Not quite déjà vu all over again - Fionnuala McCormack this time not so much run off the European Cross Country medal podium by the still conspicuous presence of African runners, but rather never getting near it.
Unlike the last three years, when McCormack battled it out with the leaders only to be run out of the medals in the end, she found herself distanced early on: the flat, fast course in the Slovak town of Šamorín didn’t look entirely to her liking, and she finished up in 12th place.
Victory once again went to the Kenyan-born Yasemin Can, only cleared to run for Turkey last year, who became just the second woman to win back-to-back European Cross Country titles, McCormack being the first to achieve that feat in 2011-2012.
Still a day short of 21, Can looks set to dominate this event for a few years yet.
And exactly like the last three years, this Turkish presence proved somewhat uncomfortable: Kaan Kigen Ozbilen, formerly Mike Kigen, became the fourth consecutive Kenyan-born winner of the men's race, also now representing Turkey, despite neither living nor training there.
There was some hope there when the Irish senior men surpassed expectations to nail fifth place, helped perhaps by the new three-to-score rule: Sean Tobin finished 15th, Hugh Armstrong 19th, and Kevin Maunsell 24th, all three making their first senior appearance for Ireland.
Turkey won team gold there too, four of their five team runners Kenyan born, their swift switching of allegiance fast-tracked thanks to a loophole in the IAAF’s transfer rules - since thankfully frozen up.
For McCormack, any hope of making the medal podium was lost not long into the 8km race: Can promptly took control and won by 15 seconds from Meraf Bahta, the Eirtrean-born runner now representing Sweden, and Karoline Grovdal of Norway.

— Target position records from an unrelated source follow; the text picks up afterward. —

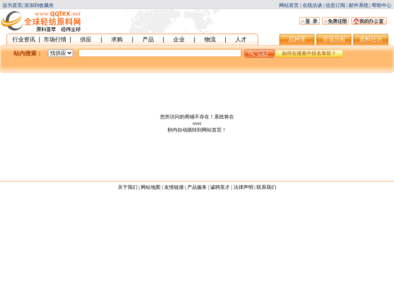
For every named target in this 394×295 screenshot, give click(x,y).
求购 (117, 39)
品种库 (297, 39)
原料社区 (371, 39)
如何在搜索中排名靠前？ (309, 53)
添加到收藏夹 (39, 5)
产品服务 (197, 187)
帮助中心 (382, 5)
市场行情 (55, 39)
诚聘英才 (220, 187)
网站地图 (150, 187)
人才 (241, 39)
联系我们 (266, 187)
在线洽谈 (312, 5)
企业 (179, 39)
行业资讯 (23, 39)
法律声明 (243, 187)
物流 (210, 39)
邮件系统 (359, 5)
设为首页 (12, 5)
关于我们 (127, 187)
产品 (148, 39)
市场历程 (334, 39)
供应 (86, 39)
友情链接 (174, 187)
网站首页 (289, 5)
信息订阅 (335, 5)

“I’m trying not to be too disappointed, because it always seems the same after races at this stage,” said McCormack, who at 33 was making a record 15th appearance in the event, and 35th international appearance in all.

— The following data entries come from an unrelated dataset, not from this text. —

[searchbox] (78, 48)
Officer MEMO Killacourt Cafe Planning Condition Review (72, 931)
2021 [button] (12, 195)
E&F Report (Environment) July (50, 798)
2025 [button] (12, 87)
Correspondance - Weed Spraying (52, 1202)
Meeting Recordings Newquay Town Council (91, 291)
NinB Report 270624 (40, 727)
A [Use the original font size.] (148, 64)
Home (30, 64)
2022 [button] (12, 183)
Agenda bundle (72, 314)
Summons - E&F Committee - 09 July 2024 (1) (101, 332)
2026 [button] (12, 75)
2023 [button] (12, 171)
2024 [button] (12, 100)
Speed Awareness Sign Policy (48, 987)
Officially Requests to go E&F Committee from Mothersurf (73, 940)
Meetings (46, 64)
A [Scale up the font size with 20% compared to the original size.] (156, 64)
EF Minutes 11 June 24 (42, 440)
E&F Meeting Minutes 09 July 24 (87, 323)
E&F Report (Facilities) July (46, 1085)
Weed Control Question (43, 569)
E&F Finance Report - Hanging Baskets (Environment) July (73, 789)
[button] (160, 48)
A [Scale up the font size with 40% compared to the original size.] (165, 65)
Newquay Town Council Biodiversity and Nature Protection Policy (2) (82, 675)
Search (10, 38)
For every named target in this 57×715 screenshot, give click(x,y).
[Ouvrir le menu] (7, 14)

“It just wasn’t to be today. I tried, but I was never really in the race, and it was just a case of struggling the whole way through, really. It was a very long 8km.”
Twists and turns
Plus a practically track flat all the way, when McCormack would have preferred something a little more challenging: “I like the twists and turns, at least that adds something to it. It would have been nice maybe if there were a few hills. It was a bit better course than last year.
“But I still feel like I’m battling there, and it is a great championships, I really like competing here. I don’t want to come back just to make it my 16th time, and make up the numbers. I want to be back battling for the medals again, and I still believe I can. So yeah hopefully I will be back. There’s a World Half Marathon in March, then the European Championships in Berlin next August, so that’s two big targets.”

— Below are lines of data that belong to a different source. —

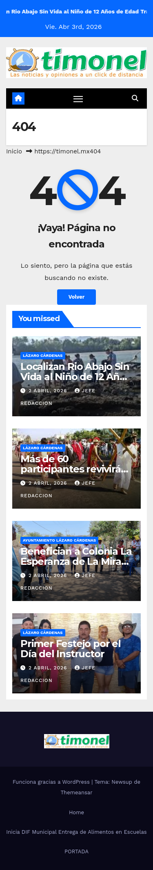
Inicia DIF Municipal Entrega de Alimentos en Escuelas (76, 832)
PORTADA (76, 851)
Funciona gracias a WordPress (52, 782)
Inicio (14, 151)
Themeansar (77, 792)
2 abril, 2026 (49, 390)
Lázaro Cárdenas (43, 355)
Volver (77, 297)
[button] (135, 98)
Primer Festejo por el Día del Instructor (70, 649)
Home (76, 812)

The Irish women's team, with Shona Heaslip in 34th and Kerry O'Flaherty in 38th, ended up seventh out of the 13, somewhat disappointing having claimed bronze in 2014 and 2015.
The best individual finish on the day was Sophie Murphy, 10th in the junior women's race, better still coming off the back of a long season at Iona College in the US.
The senior men were deservedly satisfied with fifth, Tobin and Armstrong also still based in college in America: “We were very close to France, and Britain weren’t too far away,” said Armstrong, the Mayo athlete who’d surprised a few in even making the team. “It’s the first senior championship for the three of us, and hopefully we can get back again with this team, get up a bit closer to the medals, maybe even win a medal.”
For Maunsell, who like Tobin runs with Clonmel AC, it’s a slightly belated breakthrough, as he’s now 36: “There was a great energy between the three of us, the last two laps,” he said. “I wasn’t going to drop off, nor were the lads. But I knew straight away I was having a good run.”
Despite that Kenyan-born presence at the front of both senior races, there was an unquestionable European resurgence across the junior and under-23 race: Germany went one-two in the women's under-23 race, France doing similar in the men's under-23, Norway produced the standout winner of junior men's race in Jacob Ingebrigtsen, while Britain's Harriet Knowles-Jones won the junior women's title.
Indeed Britain finished top of the medals table, winning five gold medals and four bronze between individual and team races. In all 12 countries won gold, Ireland’s previously healthy record still on hold.